## Instructions to follow
In the entries that follow, how many lines hold the string "computer"? Give only that number.
───── Extracted material ─────
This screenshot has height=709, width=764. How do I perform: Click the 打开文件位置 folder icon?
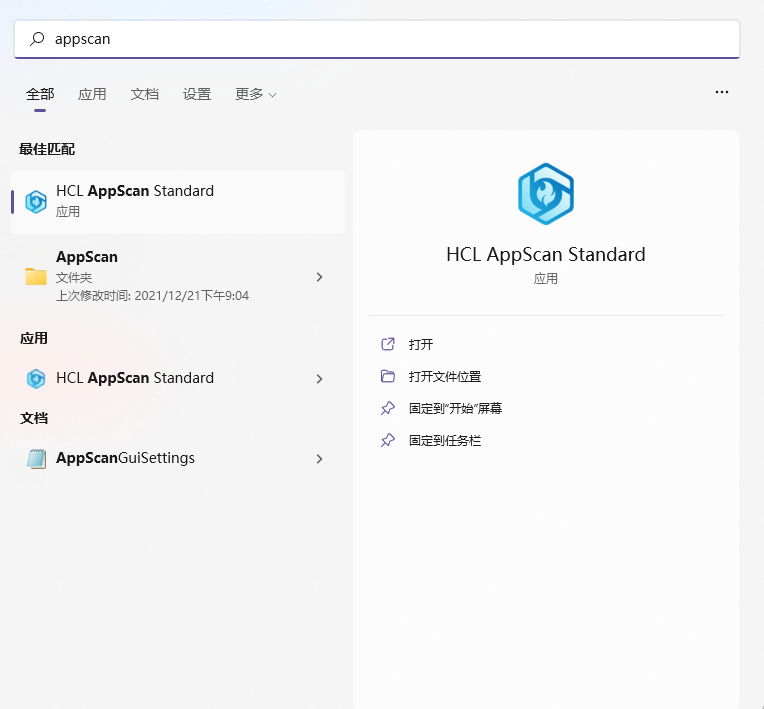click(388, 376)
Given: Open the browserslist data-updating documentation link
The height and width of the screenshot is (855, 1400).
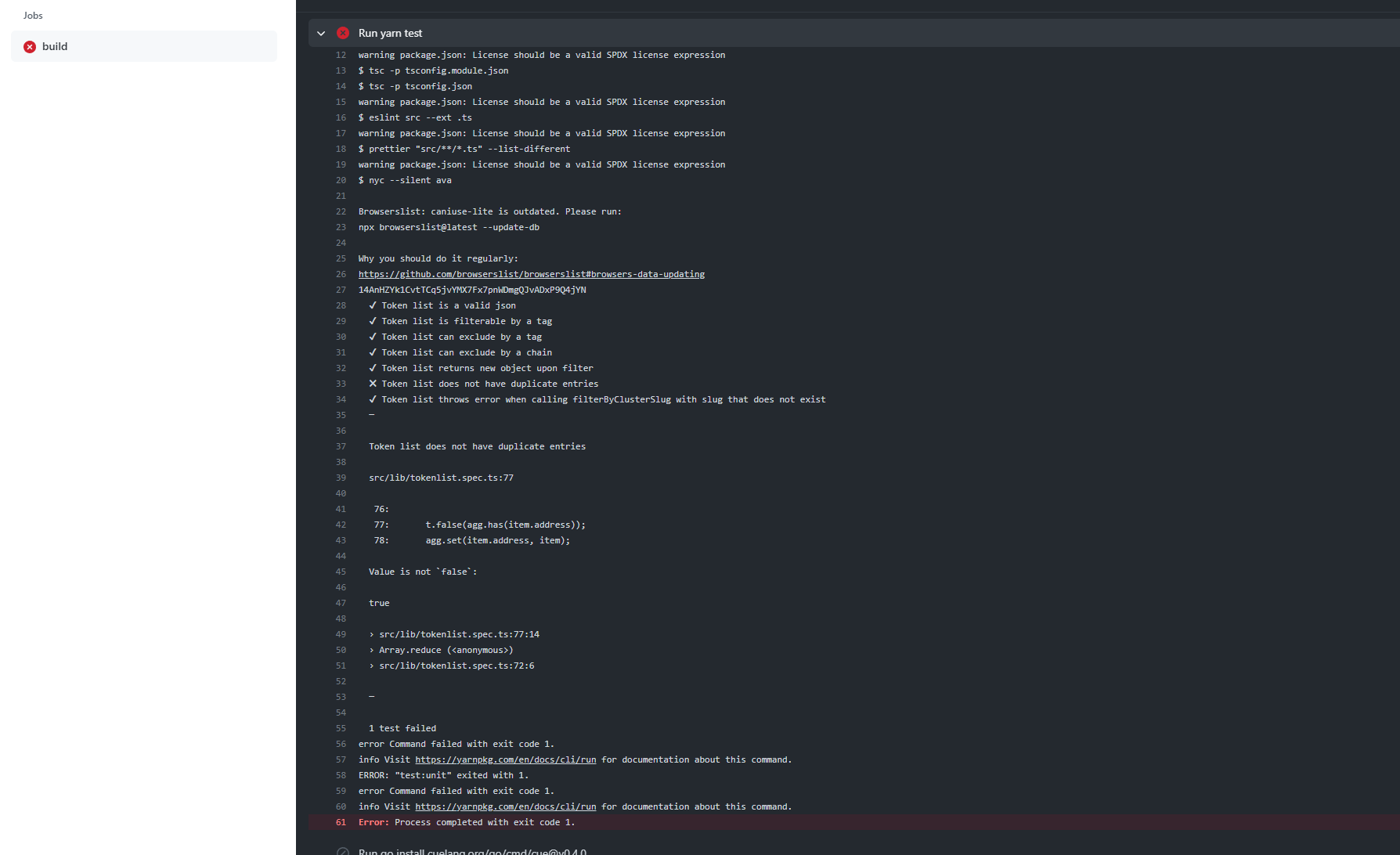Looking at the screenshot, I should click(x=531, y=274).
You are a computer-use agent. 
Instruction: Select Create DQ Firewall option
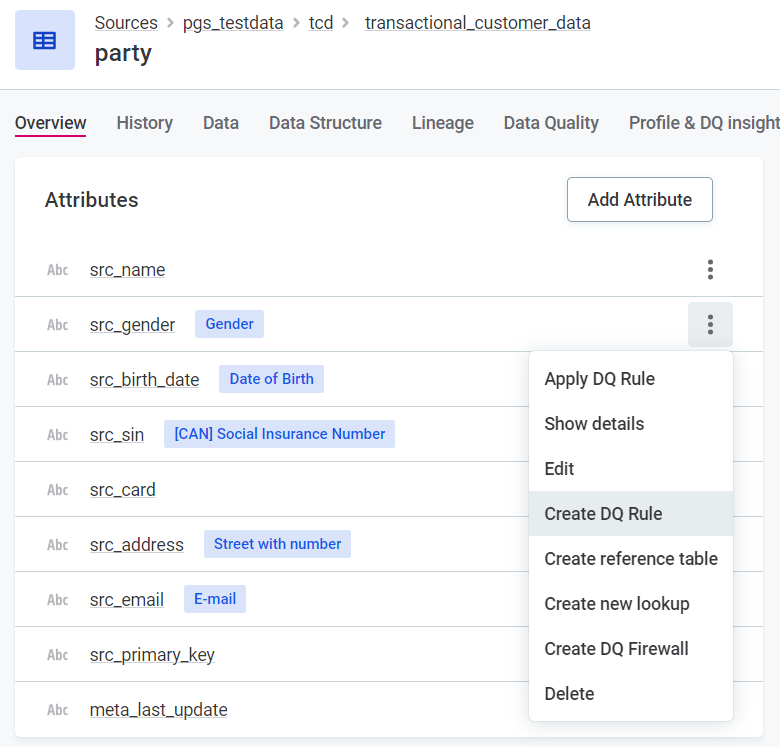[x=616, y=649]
─────
───── Extracted material ─────
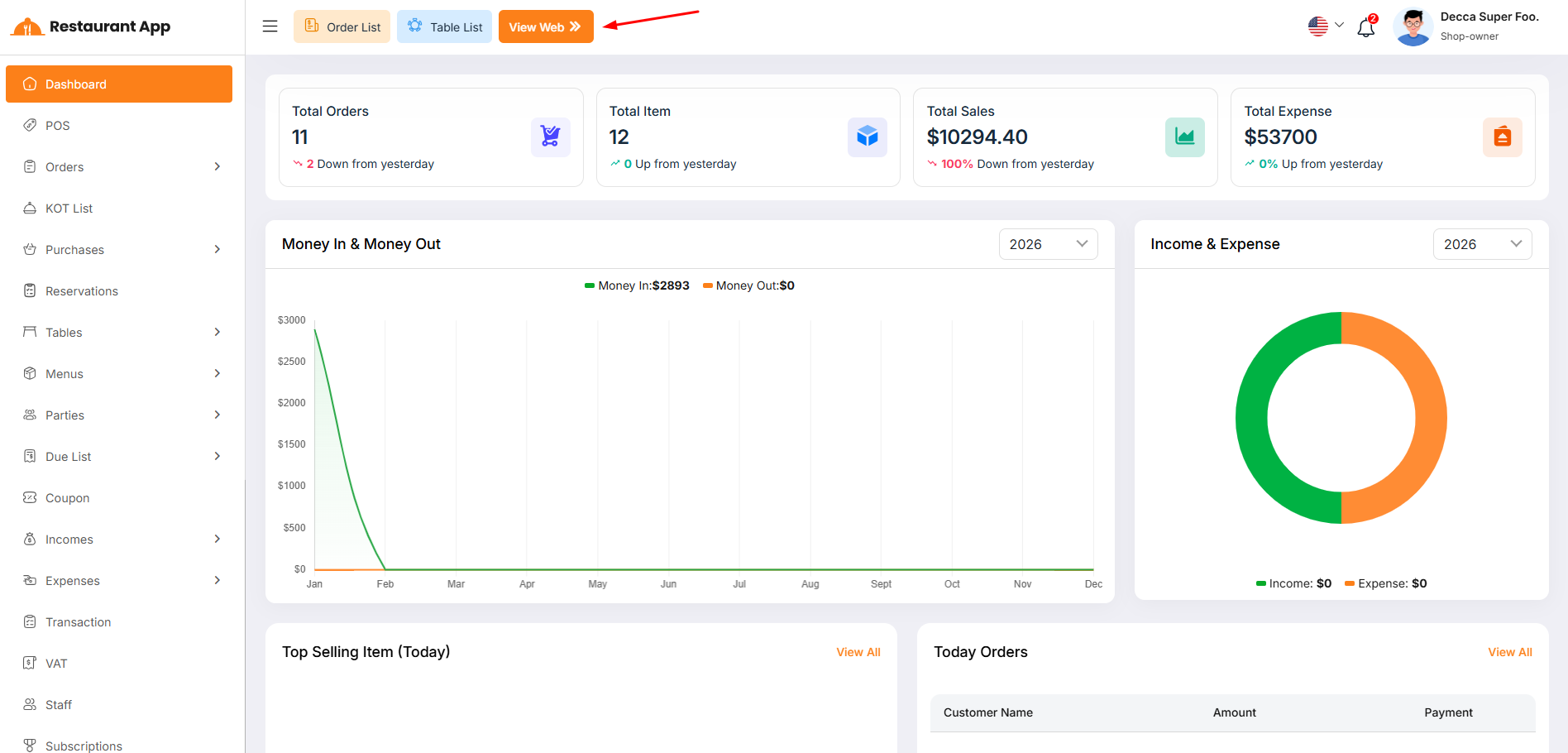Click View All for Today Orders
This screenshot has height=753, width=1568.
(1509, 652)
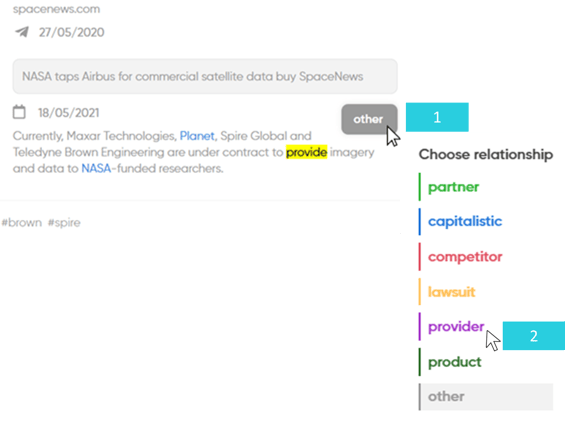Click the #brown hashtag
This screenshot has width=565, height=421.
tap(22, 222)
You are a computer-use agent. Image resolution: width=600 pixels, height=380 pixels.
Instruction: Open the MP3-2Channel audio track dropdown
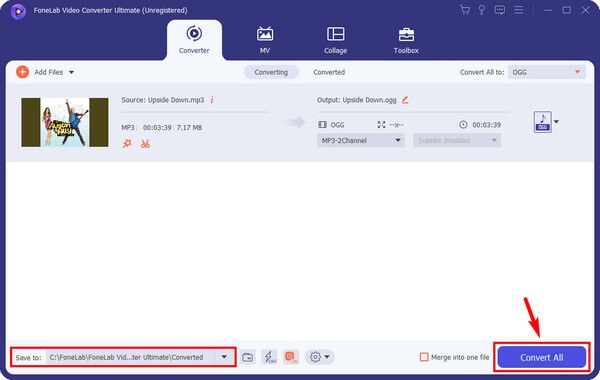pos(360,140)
─────
## Task response
2